# Texte fourni
#####
Fait-il bon vivre d’être agriculteur en France ? 

« Non, mais il va faire bon vivre. Avec la guerre en Ukraine et le Covid, on va se remettre à produire en France. Je pense que c’est une nécessité. On se rend compte que nous ne sommes plus du tout autonomes. Aujourd’hui, nous importons davantage que ce que nous vendons. Vous verrez que dans quelques temps on nous parlera du bioéthanol parce que nous pouvons le produire. Il est fait à base de betteraves sucrières et de céréales. Les anciens disaient : une guerre permet de remettre l’économie en marche. »

Un sondage Odoxa-Dentsu Consulting révèle que 85% des Français ont une bonne opinion des agriculteurs, pensez-vous qu’ils ont la côte avec leurs compatriotes ?

 « Les gens savent que nous subissons beaucoup de contraintes dans notre pays en plus de celles déjà imposées par l’Union européenne. Mais on mange plus sain en France qu’à l’étranger et nos citoyens le savent. Je pense que c’est la source de leur bienveillance ».
#####
# Explorer le contenu
• A. D'après l'entretien sur le métier d'agriculteur, à partir de quoi le bioéthanol est-il fabriqué ?
• B. Poursuivez l'entretien sur le métier d'agriculteur à partir de sa dernière phrase.
#####
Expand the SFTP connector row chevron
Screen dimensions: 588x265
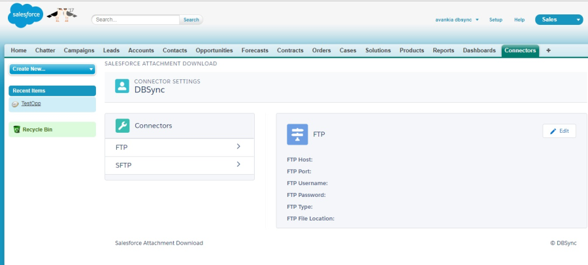click(x=239, y=164)
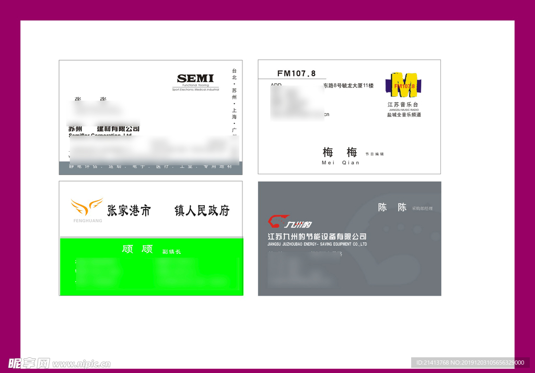Click the yellow M FM107.8 radio logo
535x373 pixels.
click(x=404, y=85)
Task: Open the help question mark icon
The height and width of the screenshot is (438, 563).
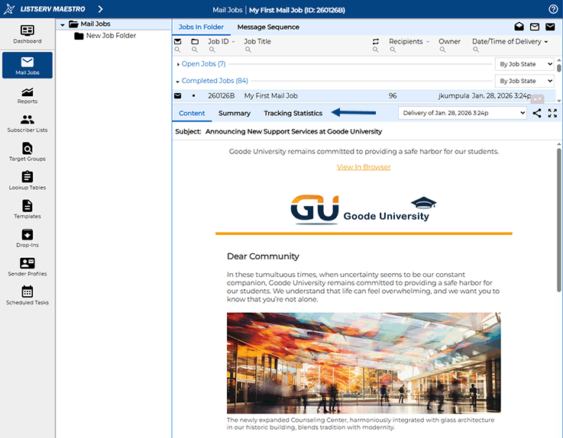Action: coord(553,9)
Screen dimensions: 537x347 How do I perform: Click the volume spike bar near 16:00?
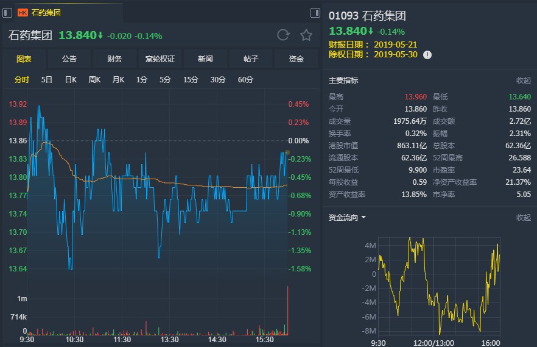coord(287,311)
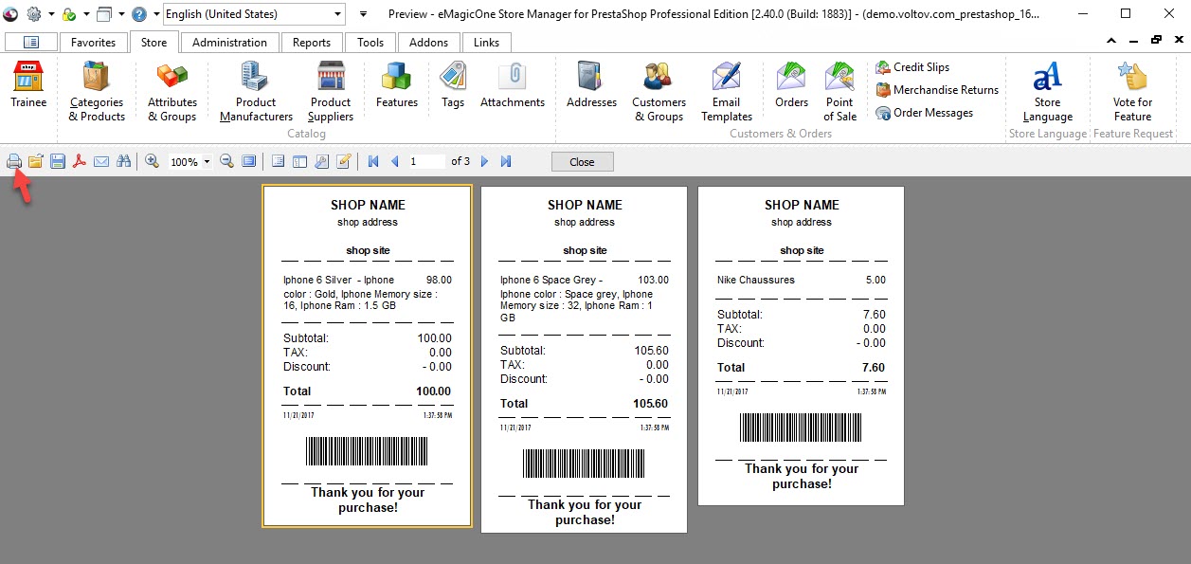Switch to the Administration tab
This screenshot has height=564, width=1191.
click(228, 42)
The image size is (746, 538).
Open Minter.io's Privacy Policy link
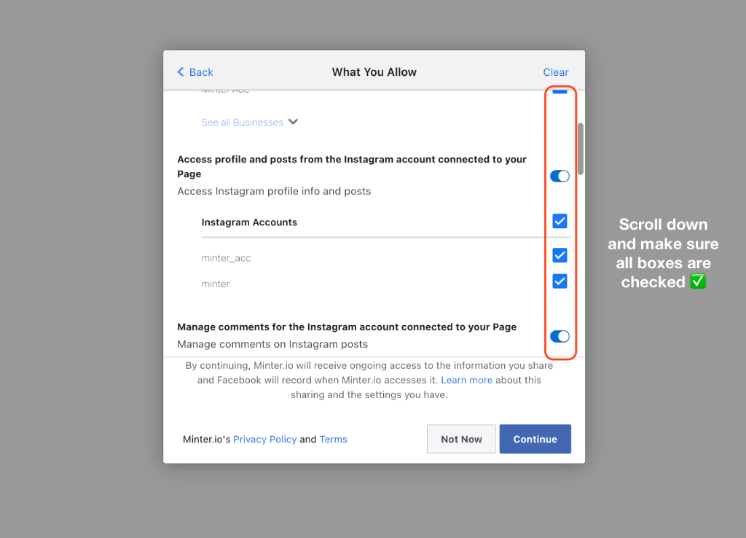point(265,440)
#####
# Réponses aux consignes
• A. Il est fabriqué à base de betteraves sucrières et de céréales.

• B.
Pensez-vous que l’élection présidentielle constitue un enjeu majeur pour l’agriculture ?

« Il n’y a pas un seul programme des principaux candidats qui traite du sujet sur le fond, à part Jean Lassalle. C’est le seul qui en parle, puisqu’il a lui même vécu dans le monde rural. Je pense que notre secteur veut de vraies décisions, pas juste qu’on parle de notre retraite. Quoiqu’il en soit, les candidats doivent cesser de délaisser l’agriculture sous prétexte que l’Union dicte une bonne partie des règles.  »

Le salon de l’agriculture permet au monde politique de prendre le pouls du secteur. Il est également l’un des événements préféré des Français. Comprenez-vous l’entrain autour du rendez-vous ?

 « On a créé le salon pour récompenser les producteurs. Ça les rapproche de leurs racines. Il y a des enfants qui ne savent plus comment est produit le lait, ni comment poussent les légumes. L’humanité découle du monde rural. Ce sont des choses qui ne s’apprennent plus. Sans agriculture il n’y a pas de vie, je pense que les Français en sont conscients ».

Sept Français sur dix sont persuadés que la politique agricole de l’Union européenne joue un rôle négatif pour les agriculteurs français. Les ruraux sont encore plus sévères sur l’Europe. À quoi cela peut être dû selon vous ?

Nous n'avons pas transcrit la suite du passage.